- [SET PROBLEM] Count how many lines of the records below contain the word "logo" and give only that number.

★ ★ ★ ★

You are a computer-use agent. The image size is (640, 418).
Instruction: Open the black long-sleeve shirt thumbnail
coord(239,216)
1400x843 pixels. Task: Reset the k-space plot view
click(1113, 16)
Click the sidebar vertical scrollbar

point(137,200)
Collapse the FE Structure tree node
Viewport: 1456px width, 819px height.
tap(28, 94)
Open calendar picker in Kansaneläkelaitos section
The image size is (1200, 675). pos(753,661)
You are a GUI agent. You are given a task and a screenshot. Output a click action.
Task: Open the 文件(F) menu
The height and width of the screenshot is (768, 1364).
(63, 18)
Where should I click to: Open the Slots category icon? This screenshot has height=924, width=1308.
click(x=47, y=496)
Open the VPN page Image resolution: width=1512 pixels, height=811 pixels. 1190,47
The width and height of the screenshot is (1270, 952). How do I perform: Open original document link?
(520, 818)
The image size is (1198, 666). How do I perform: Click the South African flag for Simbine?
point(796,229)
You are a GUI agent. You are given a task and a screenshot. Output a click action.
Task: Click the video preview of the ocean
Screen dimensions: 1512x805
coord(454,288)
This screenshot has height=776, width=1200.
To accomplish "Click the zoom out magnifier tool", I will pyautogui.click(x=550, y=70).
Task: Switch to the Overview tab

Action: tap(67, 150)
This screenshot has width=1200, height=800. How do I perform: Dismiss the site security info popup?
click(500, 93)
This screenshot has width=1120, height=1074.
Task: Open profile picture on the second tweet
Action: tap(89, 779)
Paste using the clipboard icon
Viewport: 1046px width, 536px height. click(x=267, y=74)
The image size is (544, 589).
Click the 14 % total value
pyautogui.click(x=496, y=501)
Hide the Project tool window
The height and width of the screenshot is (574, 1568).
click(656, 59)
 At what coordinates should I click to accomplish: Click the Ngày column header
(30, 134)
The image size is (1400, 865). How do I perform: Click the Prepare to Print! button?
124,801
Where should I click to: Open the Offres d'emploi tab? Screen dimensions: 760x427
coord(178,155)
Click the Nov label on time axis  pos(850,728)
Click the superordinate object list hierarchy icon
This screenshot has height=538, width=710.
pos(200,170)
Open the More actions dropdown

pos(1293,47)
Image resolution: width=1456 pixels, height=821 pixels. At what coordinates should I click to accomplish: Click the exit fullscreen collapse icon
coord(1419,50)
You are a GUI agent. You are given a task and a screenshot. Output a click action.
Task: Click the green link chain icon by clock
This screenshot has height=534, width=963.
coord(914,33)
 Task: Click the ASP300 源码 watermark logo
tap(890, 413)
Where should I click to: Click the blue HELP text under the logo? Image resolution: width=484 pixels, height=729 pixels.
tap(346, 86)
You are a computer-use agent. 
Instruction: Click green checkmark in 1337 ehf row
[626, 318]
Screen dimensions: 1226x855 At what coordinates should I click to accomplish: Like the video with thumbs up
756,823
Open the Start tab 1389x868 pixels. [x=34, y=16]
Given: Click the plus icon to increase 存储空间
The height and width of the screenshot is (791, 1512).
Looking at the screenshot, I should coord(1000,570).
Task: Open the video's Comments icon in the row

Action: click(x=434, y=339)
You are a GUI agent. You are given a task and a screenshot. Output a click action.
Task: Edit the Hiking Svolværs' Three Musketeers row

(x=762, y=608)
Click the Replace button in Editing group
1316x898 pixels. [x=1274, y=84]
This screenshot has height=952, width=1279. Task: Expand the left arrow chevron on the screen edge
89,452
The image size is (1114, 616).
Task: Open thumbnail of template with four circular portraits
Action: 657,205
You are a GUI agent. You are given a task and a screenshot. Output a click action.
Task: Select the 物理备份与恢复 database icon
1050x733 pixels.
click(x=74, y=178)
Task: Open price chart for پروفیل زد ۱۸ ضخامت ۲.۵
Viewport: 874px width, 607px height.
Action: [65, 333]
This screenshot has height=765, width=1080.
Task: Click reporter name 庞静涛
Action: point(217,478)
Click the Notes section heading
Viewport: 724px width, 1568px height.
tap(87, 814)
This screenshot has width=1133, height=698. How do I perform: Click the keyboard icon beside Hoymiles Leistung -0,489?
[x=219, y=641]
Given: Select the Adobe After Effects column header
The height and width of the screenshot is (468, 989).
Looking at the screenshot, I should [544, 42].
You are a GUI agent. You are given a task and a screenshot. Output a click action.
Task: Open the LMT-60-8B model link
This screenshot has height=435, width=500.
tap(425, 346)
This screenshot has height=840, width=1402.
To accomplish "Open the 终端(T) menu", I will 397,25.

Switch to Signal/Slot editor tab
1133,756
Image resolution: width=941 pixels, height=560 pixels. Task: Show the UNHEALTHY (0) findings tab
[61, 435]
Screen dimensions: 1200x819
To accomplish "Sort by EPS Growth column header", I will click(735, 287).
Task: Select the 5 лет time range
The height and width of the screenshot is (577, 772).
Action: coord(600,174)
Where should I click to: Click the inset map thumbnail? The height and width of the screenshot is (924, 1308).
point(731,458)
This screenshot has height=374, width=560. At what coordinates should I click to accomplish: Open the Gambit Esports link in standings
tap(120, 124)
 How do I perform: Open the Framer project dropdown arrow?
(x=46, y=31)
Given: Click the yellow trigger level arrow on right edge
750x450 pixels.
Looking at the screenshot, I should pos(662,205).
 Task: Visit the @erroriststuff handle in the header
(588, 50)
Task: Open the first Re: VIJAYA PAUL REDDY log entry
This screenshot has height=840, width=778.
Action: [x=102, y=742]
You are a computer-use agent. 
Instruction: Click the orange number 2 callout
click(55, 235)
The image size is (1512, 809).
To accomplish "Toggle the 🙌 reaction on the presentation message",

★ ★ ★ ★

- [TASK RESPONSE] 2